*** Opening PAGE TEXT ***

Designing of graphene oxide-induced p-NiO/n-MoO3 heterostructures for improved photocatalytic activity through plasmon-enhanced S-scheme mechanism and its biological and electrochemical performance.

Abstract

An environmentally benign, economically advantageous microwave hydrothermal approach is used in synthesis of desirably tailored graphene oxide-induced p-NiO/n-MoO3 (GNM) heterostructures. Various analytical techniques such XPS, XRD, UPS, EIS, and Mott-Schottky were conducted to comprehend complete morphology and functioning of the novel ternary heterostructure photocatalysts. Also, SEM and HR-TEM images were presented for better interpretation. The strategic plasmonic step scheme (S-scheme) charge migration approach was used to describe the effective charge recombination process. Hydroxyl and oxide active species were corollaries of the reactive radical-scavenging experiments and electron spin resonance. The work function has been confirmed using ultraviolet photoelectron spectroscopy (UPS), which assessed an electron transfer between NiO and MoO3, yielding work function values of 6.32eV and 5.26eV, respectively. The cell apoptosis of the HeLa cell line approves the material's biocompatibility. Cyclic voltammetry and electrochemical impedance spectroscopy reveal electrochemical performance of GNM heterostructures. We anticipate our results would pave the way for current and future applications. In order to ensure eco-restoration such photocatalyst which are eco and cost friendly are synthesized. Assessment of pollutant risks presents the impact of them on human and terrestrial and aquatic animals. Sustainability of material is acknowledge as they use solar light for photocatalysis and dye degradation, and hence can be green material. One such material for the treatment of wastewater, dye-infused waters, and industrial water has been tailored, which is capable of dye degradation, heavy metal, and other pollutant removal. Very importantly, the synthesized material is a biocompatible one.

*** Closing PAGE TEXT ***

→ EXERCISE 1: List the analytical techniques named in the abstract's sentence beginning "Various analytical techniques".
→ EXERCISE 2: According to the abstract, what work function values were obtained for NiO and MoO3?
The rows that follow have no connection to the abstract.

*** Opening SUPPLIED DATA ***

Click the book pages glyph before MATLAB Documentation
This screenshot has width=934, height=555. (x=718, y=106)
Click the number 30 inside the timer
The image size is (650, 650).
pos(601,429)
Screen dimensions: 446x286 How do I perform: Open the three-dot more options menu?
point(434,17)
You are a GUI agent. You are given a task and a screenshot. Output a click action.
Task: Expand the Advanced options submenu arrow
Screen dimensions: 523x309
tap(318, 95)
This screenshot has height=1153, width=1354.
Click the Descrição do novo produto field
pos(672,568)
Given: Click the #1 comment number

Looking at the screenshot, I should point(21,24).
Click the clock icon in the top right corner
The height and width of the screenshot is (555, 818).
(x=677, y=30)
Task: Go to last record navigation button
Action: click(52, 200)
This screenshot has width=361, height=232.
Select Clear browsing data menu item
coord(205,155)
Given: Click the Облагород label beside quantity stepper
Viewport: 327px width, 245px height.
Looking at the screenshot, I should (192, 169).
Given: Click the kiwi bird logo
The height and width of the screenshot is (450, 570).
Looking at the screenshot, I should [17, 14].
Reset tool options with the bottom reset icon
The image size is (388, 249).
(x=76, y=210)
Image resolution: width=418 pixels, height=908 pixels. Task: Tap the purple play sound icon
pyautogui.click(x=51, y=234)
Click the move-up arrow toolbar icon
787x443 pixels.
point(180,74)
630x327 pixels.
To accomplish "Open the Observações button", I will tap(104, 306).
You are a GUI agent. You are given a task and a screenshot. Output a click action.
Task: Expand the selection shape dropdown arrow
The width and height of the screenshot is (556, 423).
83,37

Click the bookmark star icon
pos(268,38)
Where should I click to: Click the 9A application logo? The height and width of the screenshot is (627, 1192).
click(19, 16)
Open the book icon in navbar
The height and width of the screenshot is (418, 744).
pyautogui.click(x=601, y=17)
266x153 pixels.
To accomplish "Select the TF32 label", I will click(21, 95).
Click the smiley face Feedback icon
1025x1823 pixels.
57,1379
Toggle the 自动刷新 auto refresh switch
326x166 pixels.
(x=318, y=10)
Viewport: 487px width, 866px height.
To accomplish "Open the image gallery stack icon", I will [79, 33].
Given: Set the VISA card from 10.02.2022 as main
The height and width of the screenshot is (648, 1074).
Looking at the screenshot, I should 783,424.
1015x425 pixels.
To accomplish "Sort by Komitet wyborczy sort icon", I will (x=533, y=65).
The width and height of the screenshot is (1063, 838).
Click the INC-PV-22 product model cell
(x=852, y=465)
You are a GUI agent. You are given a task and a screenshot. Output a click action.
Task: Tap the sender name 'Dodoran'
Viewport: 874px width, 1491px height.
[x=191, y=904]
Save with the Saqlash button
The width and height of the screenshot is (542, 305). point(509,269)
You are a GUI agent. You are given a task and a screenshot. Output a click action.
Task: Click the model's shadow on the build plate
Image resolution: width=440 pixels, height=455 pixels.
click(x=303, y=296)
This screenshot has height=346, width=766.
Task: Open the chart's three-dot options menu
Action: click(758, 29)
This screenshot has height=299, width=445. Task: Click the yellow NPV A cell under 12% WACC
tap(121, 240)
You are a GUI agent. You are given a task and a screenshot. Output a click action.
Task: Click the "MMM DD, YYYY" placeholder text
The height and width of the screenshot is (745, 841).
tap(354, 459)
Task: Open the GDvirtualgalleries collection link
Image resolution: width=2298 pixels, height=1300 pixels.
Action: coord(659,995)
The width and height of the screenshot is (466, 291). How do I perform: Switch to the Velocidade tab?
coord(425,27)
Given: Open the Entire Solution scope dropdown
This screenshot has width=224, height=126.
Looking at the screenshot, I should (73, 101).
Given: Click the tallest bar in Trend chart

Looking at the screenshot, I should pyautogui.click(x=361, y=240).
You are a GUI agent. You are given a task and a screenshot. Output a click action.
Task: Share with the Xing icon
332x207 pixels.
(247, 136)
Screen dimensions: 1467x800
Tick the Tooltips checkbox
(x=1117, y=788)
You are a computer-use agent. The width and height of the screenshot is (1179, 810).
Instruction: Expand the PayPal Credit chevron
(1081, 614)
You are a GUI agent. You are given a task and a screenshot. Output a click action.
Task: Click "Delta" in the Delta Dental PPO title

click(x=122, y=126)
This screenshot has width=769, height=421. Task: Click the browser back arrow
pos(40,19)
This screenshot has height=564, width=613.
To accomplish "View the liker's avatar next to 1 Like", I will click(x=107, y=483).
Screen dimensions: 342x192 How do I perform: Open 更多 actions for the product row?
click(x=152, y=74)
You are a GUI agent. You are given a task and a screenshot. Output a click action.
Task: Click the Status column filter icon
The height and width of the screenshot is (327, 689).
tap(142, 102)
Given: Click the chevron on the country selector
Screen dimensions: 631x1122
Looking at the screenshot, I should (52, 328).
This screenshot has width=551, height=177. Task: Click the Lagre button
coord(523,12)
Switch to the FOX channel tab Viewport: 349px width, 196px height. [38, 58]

*** Closing SUPPLIED DATA ***

→ EXERCISE RESULT 1: XPS, XRD, UPS, EIS, and Mott-Schottky

→ EXERCISE RESULT 2: NiO had a work function of 6.32 eV and MoO3 one of 5.26 eV.